Dans le volet électoral de la gestion de crise, il serait sain que les autorités françaises se soucient de ces standards, afin de rassurer une opinion publique fébrile. La France se distingue, hélas, par le fait qu’elle est un des rares États à avoir connu une élection « coupée en deux ». Dans les autres, l’élection a été soit reportée, soit maintenue, mais l’interruption d’un processus en cours de route est rarissime : le seul autre exemple est semble-t-il l’Iran. Pour autant, il ne faut pas jeter la pierre au Gouvernement. L’un des standards préconisés par le Conseil de l’Europe (communiqué du 29 mars 2020) est de porter une grande attention aux paramètres constitutionnels. Or, le Gouvernement n’avait pas le droit de décider seul d’un report et il aurait fallu une loi, qu’il n’a pas été possible d’obtenir à temps.

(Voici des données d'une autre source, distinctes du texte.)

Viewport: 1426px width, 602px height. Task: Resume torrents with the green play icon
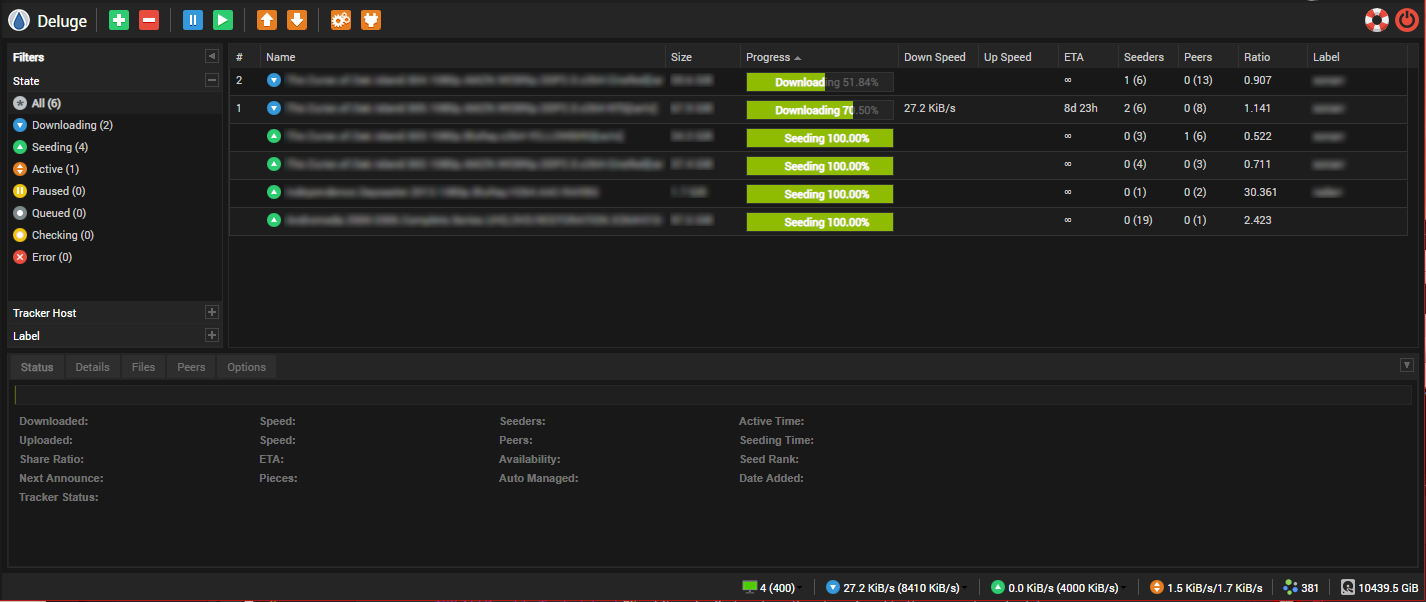[223, 20]
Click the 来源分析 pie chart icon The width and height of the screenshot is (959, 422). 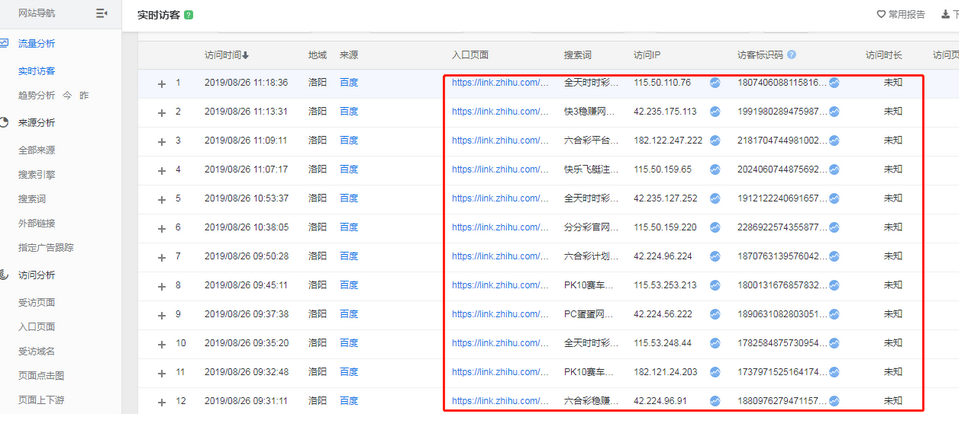pos(6,122)
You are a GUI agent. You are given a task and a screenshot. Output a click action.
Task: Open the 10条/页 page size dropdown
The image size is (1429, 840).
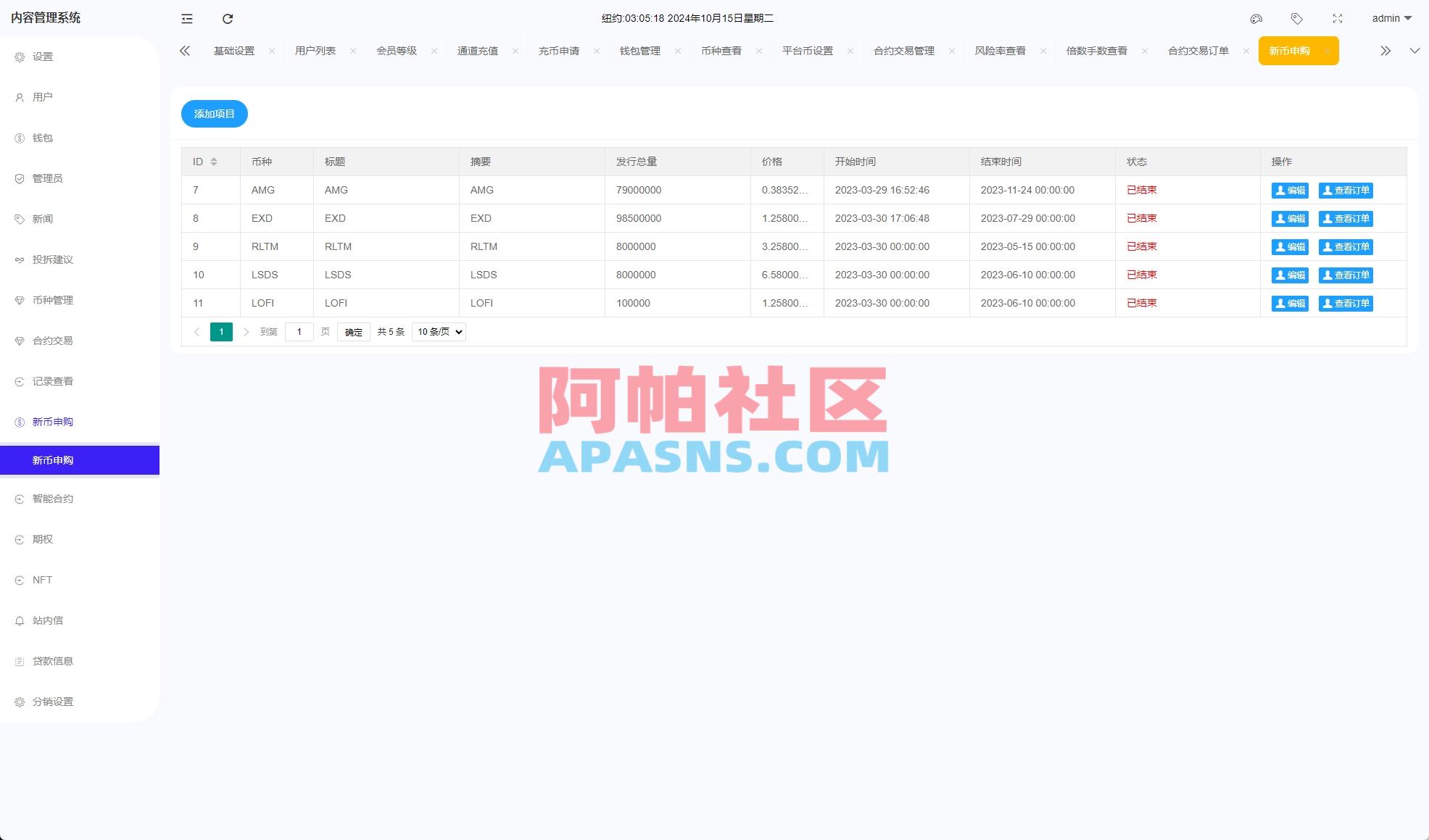pos(438,331)
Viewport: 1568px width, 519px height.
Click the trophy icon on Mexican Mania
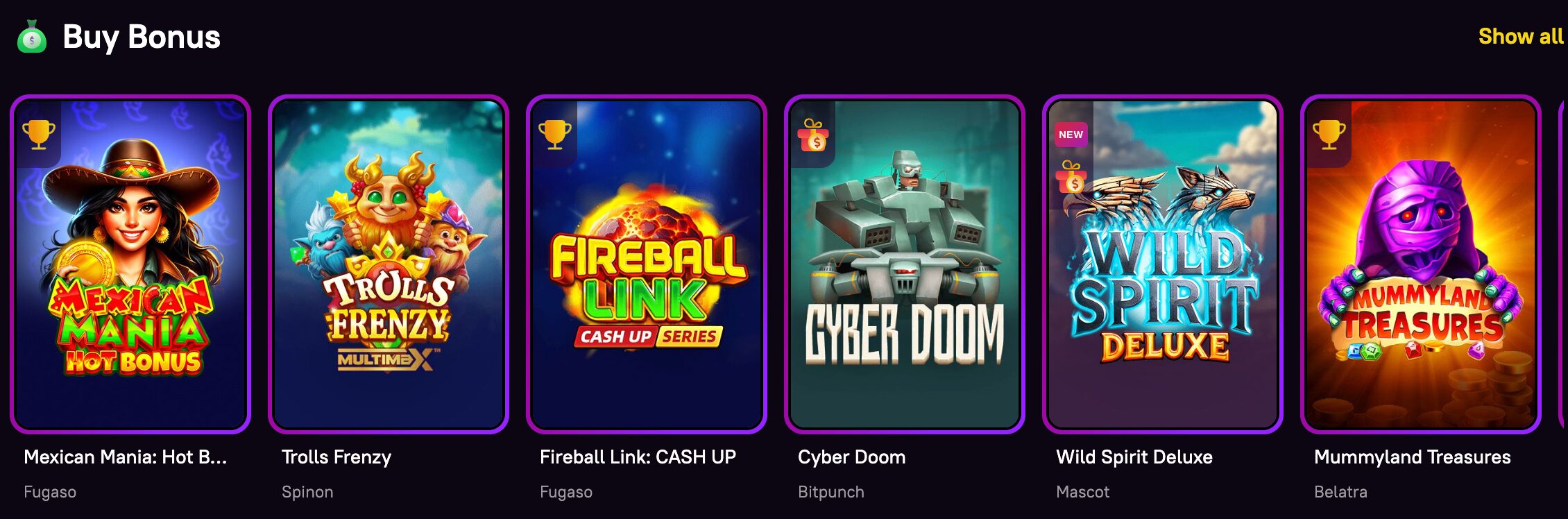point(39,134)
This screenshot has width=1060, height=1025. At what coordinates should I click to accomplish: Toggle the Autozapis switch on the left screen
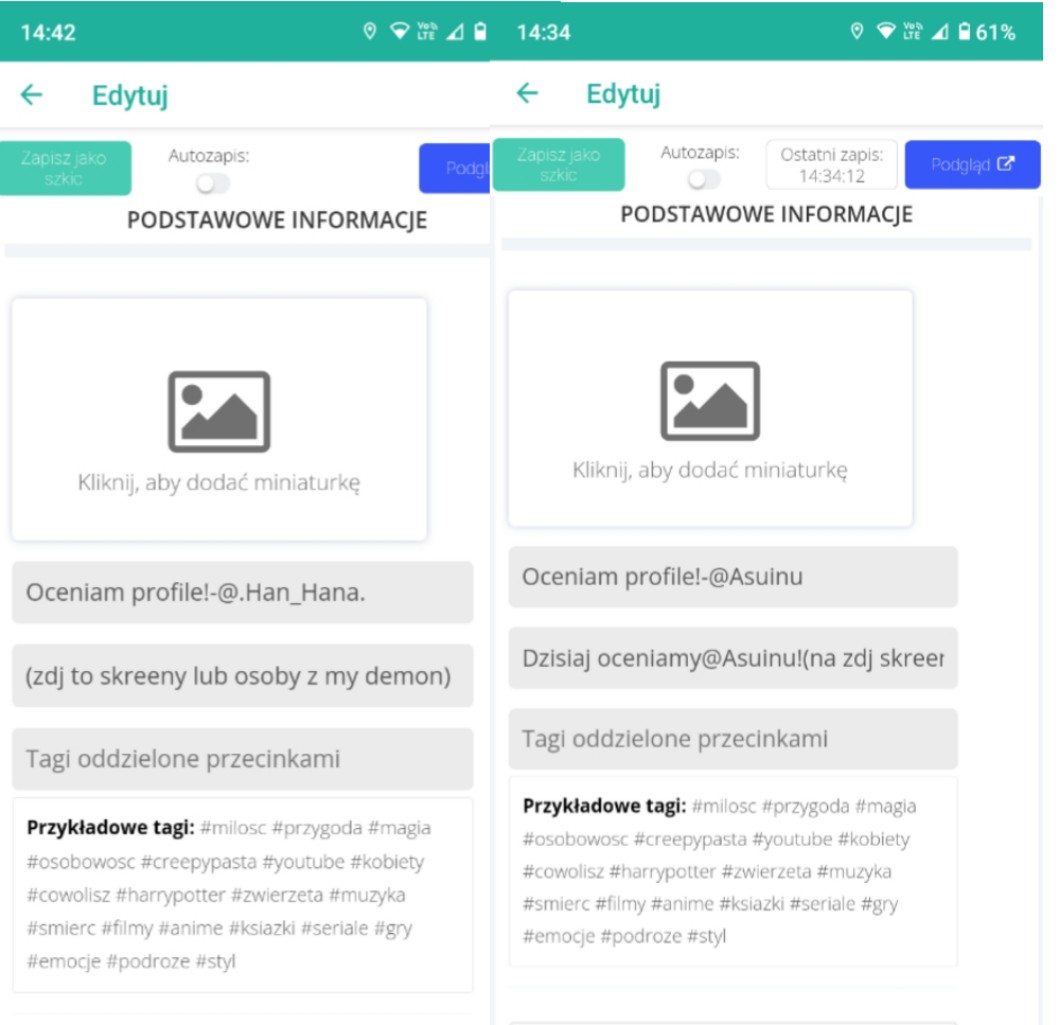coord(212,184)
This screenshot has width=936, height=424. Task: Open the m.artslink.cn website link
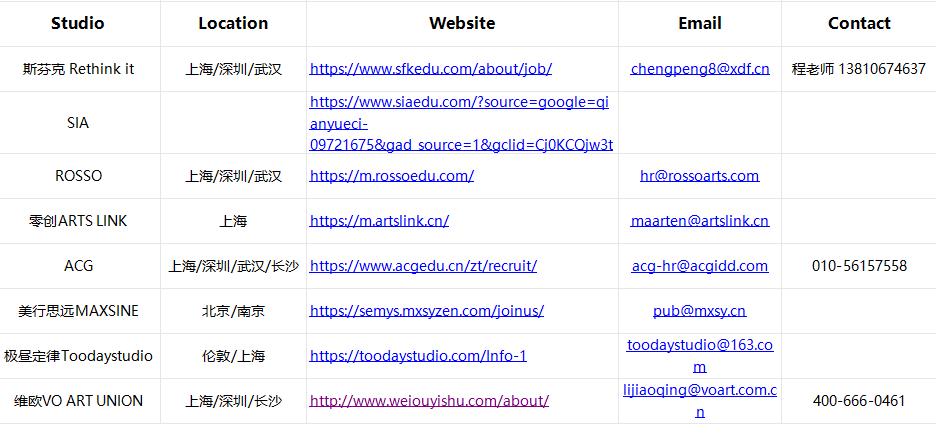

Quant à passer en force en se prévalant de la théorie des « circonstances exceptionnelles » développée par le juge administratif, ce n’était pas inenvisageable mais le pouvoir exécutif aurait été immanquablement accusé de coup d’État… Précisément ce qu’il ne faut pas faire, en vertu des mêmes standards internationaux.

Désormais, la situation est connue, régie par la loi du 23 mars 2020. Les élections sont acquises dans les communes où une liste a été élue à la majorité absolue le 15 mars. Pour les autres, le deuxième tour devra être organisé soit en juin, soit plus tard si cela est impossible (sans doute à l’automne), mais dans ce dernier cas il faudra refaire les deux tours. Pour éviter un débat mortifère sur les arrière-pensées qui pourraient présider à ce choix, des paramètres objectifs peuvent être dégagés sur la base des normes internationales et du droit comparé. Ils sont de trois ordres : sanitaire, politique, et juridique.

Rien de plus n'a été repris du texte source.